About 20 percent of Iraq and Afghanistan veterans experience symptoms of post-traumatic stress disorder, according to data compiled by the Department of Veterans Affairs. As PTSD becomes more common in veterans, many doctors have been looking for ways to improve life after service through various treatments and medications. A recent report from NPR found that medicinal marijuana might be one healing method for former servicemembers with PTSD symptoms.

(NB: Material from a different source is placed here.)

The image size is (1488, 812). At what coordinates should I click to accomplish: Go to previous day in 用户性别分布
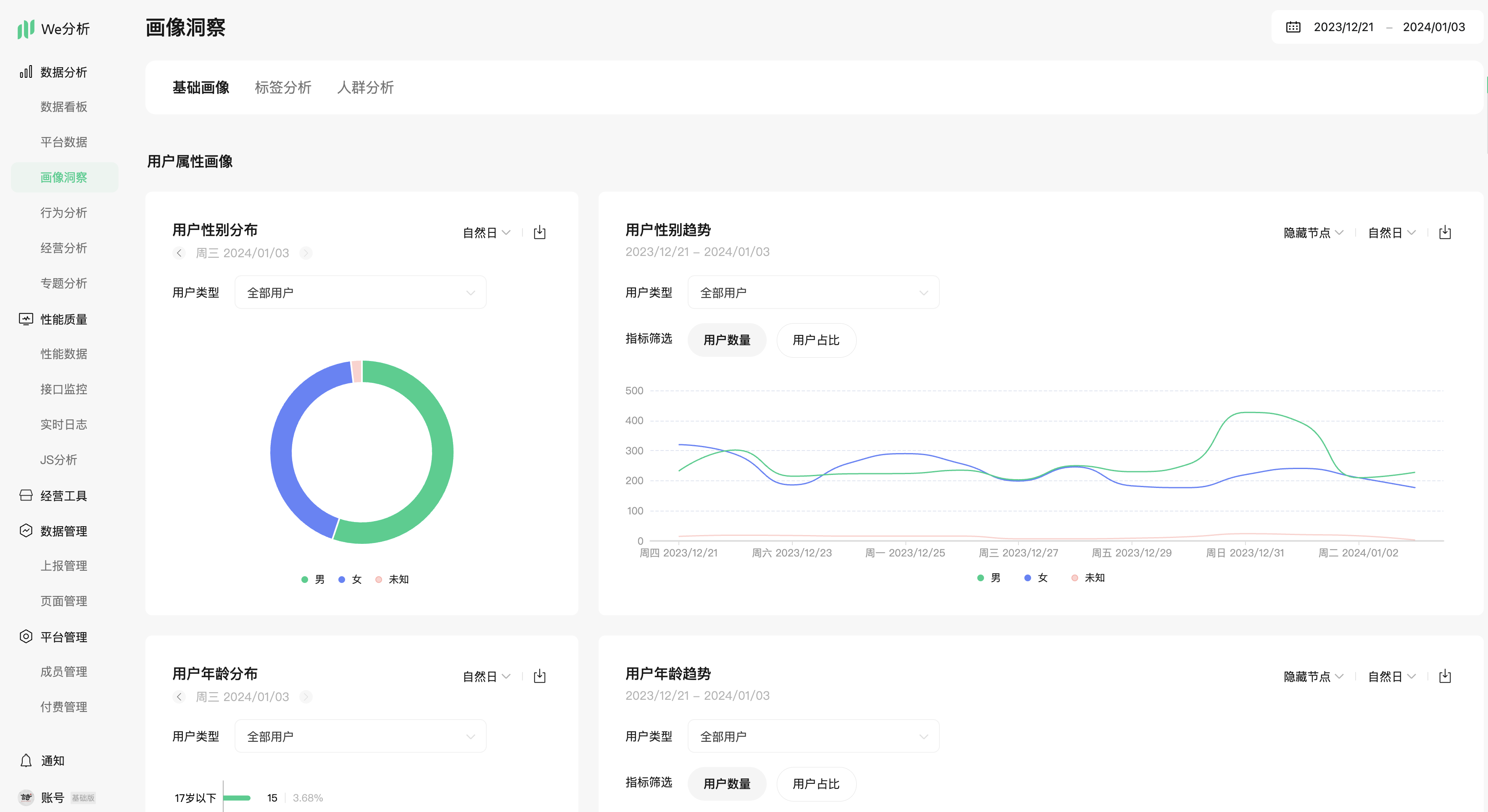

According to the news source, veterans have been petitioning the federal government to grant them access to the drug. But while experiments done on animals have shown that tetrahydrocannabinol, a chemical found in marijuana, affects circuits in the brain associated with fear and anxiety, the medical link between marijuana and PTSD remains unfounded. Andrew Holmes, a researcher at the National Institute on Alcohol Abuse and Alcoholism, told the news outlet that testing on humans is still in its beginning stages, and there are several factors doctors are uncertain about, such as the possible side effects of marijuana usage. Some of these side effects include short-term memory loss and hindered motor skills.

However, the news source reported that one study out of the University of Michigan found that long-term usage of marijuana was effective when paired with extinction therapy, which stops the brain from responding to triggers of fear or anxiety. 

"I think if there are medications including drugs like marijuana that can be used in the right way, there's an opportunity there, potentially," Dr. Kerry Ressler of Emory University told the news source.